To implement an ingest module it is required to implement one of the interfaces (for file or image ingest)
and to have the module register itself using Netbeans Lookup infrastructure in layer.xml file.
Please refer to ingest.dox, org.sleuthkit.autopsy.ingest package API and org.sleuthkit.autopsy.ingest.example examples for more details on implementing custom ingest modules.

Most ingest modules typically require configuration before they are executed.
The configuration methods are defined in the ingest modules interfaces.
Module configuration is decentralized and module-specific; every module maintains its
 own configuration state and is responsible for implementing its own JPanels to render
 and present the configuration to the user.  There are method hooks defined in the ingest service interface that are used to hint the module when the configuration should be preserved.

Ingest modules run in background threads.

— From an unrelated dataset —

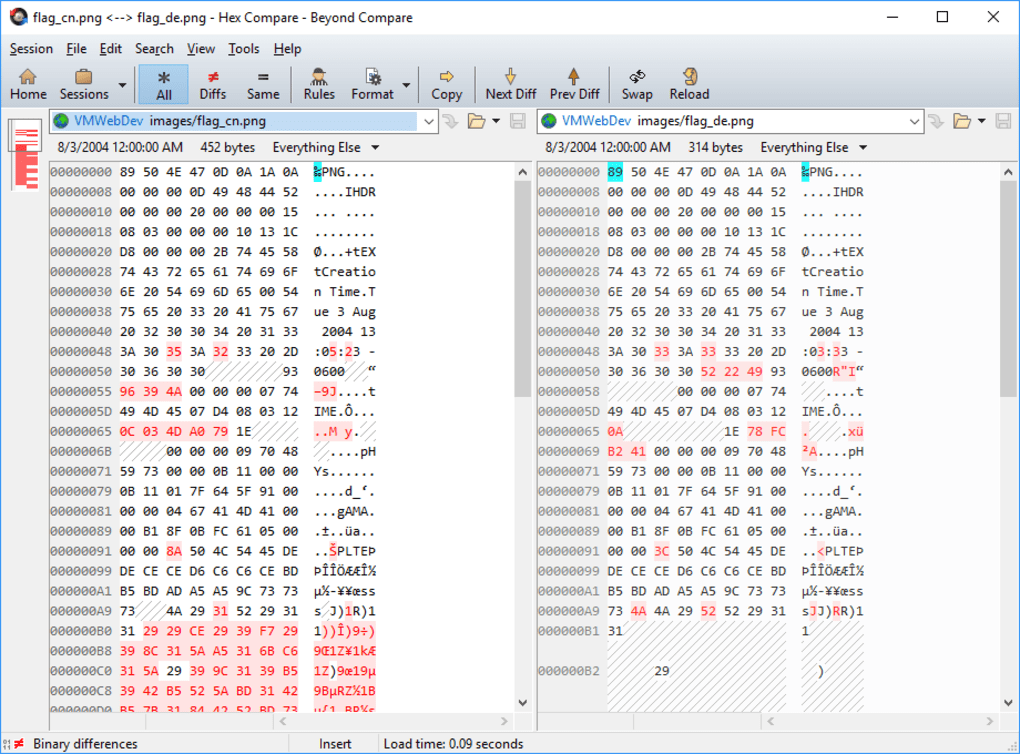The image size is (1020, 754).
Task: Toggle the All display filter
Action: coord(164,84)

There is a single background thread for file-level ingest modules, within which every file ingest module runs series for every file.
Image ingest modules run each in their own thread and thus can run in parallel (TODO we will change this in the future for performance reasons, and support image ingest module dependencies).
Every ingest thread is presented with a progress bar and can be cancelled by a user, or by the framework, in case of a critical event (such as Autopsy is terminating, or a system error).
Ingest module can also implement its own internal threads for any special-purpose processing that can occur in parallel.
However, the module is then responsible for creating, managing and tearing down the internal threads.
An example of a module that maintains its own threads is the KeywordSearch module.


\subsection design_overview_sub5 Ingest modules posting results

Ingest services, when running, provide real-time updates to the user
by periodically posting data results and messages to registered components.

The timing as to when a service posts results data is module-implementation-specific.
In a simple case, service may post new data as soon as the data is available
- the case for simple services that take a relatively short amount of time to execute and new data is expected
to arrive in the order of seconds.

Another possibility is to post data in fixed time-intervals (e.g. for a service that takes minutes to produce results
and for a service that maintains internal threads to perform work).
There exist a global update setting that specifies maximum time interval for the service to post data.
User may adjust the interval for more frequent, real-time updates.  Services that post data in periodic intervals should post their data according to this setting.
The setting is retrieved by the module using getUpdateFrequency() method in org.sleuthkit.autopsy.ingest.IngestManagerProxy class.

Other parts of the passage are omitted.